Thursday, May 10, 2007

Life is not a series of gig lamps

I recently read Mrs. Dalloway by Virginia Woolf (1925). I love the modernists, and especially Virginia Woolf, but somehow I had gotten through 30 years of my life without reading this book. I'm not sure why. Now I want to go back and re-read all her other books. Modernism is for me!

In the introduction to my copy of the book, the editor quotes from Woolf's essay "Modern Fiction" (1919):

Examine for a moment an ordinary mind on an ordinary day. The mind receives a myriad impressions -- trivial, fantastic, evanescent, or engraved with the sharpest of steel. From all sides they come, an incessant shower of innumerable atoms, and as they fall, as they shape themselves into the life of Monday or Tuesday, the accent falls differently from of old; the moment of importance came not here but there, so that, if a writer were a free man and not a slave, if he could write what he chose, not what he must, if he could base his work upon feeling and not upon conviction, there would be no plot, no comedy, no tragedy, no love interest or catastrophe in the accepted style, and perhaps not a single button sewn on as the Bond Street tailors would have it... Life is not a series of gig lamps symmetrically arranged, life is a luminous halo, a semi-transparent envelope surrounding us from the beginning of consciousness to the end.

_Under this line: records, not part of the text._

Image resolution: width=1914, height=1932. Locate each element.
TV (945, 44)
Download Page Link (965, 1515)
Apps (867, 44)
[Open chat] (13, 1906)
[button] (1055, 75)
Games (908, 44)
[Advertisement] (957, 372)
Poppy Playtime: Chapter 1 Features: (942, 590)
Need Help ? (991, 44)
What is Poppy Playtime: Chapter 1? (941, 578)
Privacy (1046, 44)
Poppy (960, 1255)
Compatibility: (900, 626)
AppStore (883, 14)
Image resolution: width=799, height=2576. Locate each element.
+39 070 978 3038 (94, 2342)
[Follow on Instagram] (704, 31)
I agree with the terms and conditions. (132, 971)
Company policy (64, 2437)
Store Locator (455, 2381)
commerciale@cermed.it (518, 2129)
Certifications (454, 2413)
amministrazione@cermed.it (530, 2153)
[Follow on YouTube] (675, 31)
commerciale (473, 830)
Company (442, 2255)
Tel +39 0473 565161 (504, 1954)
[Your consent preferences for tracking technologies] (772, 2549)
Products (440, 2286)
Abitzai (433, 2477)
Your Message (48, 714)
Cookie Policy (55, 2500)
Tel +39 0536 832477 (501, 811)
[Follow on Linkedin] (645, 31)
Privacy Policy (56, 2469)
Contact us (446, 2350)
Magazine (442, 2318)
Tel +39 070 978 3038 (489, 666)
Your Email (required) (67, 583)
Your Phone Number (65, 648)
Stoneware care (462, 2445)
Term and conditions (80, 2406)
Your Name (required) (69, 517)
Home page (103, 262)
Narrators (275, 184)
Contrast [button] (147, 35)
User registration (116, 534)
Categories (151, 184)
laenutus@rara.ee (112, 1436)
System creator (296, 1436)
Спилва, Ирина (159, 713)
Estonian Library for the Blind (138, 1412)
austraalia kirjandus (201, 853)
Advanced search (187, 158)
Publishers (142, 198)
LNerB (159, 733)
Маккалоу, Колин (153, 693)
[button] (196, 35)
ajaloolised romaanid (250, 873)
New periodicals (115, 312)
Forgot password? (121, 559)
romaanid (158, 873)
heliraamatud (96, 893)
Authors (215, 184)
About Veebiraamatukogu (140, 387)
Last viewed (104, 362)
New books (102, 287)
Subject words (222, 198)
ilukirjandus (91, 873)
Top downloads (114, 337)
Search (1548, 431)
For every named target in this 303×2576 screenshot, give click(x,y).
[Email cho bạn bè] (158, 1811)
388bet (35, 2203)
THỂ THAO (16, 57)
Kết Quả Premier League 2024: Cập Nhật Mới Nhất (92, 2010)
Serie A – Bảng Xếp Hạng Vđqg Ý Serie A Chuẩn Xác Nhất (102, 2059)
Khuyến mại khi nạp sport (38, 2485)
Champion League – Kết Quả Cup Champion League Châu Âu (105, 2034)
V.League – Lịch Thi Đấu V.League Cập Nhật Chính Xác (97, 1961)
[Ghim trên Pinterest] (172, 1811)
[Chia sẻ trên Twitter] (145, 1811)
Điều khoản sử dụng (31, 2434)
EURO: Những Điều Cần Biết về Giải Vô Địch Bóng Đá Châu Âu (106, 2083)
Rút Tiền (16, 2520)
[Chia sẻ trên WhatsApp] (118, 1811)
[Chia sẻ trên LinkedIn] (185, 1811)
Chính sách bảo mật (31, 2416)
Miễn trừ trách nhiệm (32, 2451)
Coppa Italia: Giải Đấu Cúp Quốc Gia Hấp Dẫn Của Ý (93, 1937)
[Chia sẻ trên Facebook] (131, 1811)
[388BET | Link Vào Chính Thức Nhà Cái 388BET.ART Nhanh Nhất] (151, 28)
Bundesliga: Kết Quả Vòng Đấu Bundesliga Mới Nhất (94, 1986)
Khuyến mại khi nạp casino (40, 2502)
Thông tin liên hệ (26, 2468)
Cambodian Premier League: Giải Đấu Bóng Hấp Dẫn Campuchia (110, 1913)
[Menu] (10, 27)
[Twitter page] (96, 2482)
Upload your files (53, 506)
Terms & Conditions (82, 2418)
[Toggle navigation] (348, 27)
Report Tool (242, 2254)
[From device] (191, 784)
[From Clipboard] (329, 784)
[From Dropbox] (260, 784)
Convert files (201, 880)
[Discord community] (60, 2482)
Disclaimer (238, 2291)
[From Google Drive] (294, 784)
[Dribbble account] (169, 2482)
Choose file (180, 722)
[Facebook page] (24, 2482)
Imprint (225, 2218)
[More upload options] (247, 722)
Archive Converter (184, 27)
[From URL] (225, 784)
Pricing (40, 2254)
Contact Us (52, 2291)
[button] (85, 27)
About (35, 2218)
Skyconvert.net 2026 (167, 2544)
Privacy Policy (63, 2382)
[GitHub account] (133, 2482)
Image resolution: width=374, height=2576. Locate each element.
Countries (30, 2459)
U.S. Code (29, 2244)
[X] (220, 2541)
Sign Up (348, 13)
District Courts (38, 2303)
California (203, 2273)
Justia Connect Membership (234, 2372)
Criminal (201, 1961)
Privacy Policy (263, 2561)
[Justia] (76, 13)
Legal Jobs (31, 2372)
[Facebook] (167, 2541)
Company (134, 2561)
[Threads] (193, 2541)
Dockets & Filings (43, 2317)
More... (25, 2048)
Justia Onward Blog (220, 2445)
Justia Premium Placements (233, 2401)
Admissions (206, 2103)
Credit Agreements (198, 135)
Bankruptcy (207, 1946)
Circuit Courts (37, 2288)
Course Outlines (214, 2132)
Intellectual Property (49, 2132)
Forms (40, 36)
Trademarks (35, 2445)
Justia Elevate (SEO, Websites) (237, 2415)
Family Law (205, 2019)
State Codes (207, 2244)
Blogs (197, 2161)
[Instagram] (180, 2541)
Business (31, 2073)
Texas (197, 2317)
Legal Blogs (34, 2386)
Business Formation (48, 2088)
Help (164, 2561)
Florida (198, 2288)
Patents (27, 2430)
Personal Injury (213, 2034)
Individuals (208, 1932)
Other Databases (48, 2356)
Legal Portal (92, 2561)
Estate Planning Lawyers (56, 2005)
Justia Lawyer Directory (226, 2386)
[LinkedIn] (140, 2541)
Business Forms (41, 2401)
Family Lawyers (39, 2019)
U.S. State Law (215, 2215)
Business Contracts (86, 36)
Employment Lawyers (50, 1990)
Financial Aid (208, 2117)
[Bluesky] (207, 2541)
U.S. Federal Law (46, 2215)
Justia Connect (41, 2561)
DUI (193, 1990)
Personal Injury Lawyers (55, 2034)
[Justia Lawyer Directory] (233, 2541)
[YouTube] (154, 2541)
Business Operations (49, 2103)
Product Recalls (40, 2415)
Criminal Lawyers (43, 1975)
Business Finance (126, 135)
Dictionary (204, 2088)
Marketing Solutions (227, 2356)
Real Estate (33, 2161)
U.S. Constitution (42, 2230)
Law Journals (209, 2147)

That really gets at the heart of what Woolf is doing with Mrs. Dalloway. In this book, we follow the title character through one day of her life as she prepares for and hosts a party at her house. While not really stream of consciousness, the narrative is very loose and free (sometimes almost poetic) and follows the thoughts of Mrs. Dalloway and the people with whom she interacts. We easily transfer from one person to another and then back again, learning about their present and their past, and their relationships with one another. The end result is a truly engrossing and descriptive book of a life, as told through the lens of one day of it. One thing that I love is when giant things are crammed into tiny artistic containers, and the restraints of setting a book in one day really appeal to me.

Has any one read The Hours? I kind of want to now and (eventually) also see the movie. I've heard better things about the book than the movie, but both sound interesting.

2 comments:

steigrrr said...

i read the hours a few years ago before i saw the movie. i loved the book, and liked the movie okay, too. i just not too long ago purchased a very cheap remaindered hardcover copy of the mrs. dalloway reader, which has a bunch of essays and diary entries along with the short story mrs. dalloway's party and the novel itself. you can borrow it if you want.

TheAnxiousLife said...

Great quote!
To the Lighthouse is excellent. Jacob's Room is quite good, too.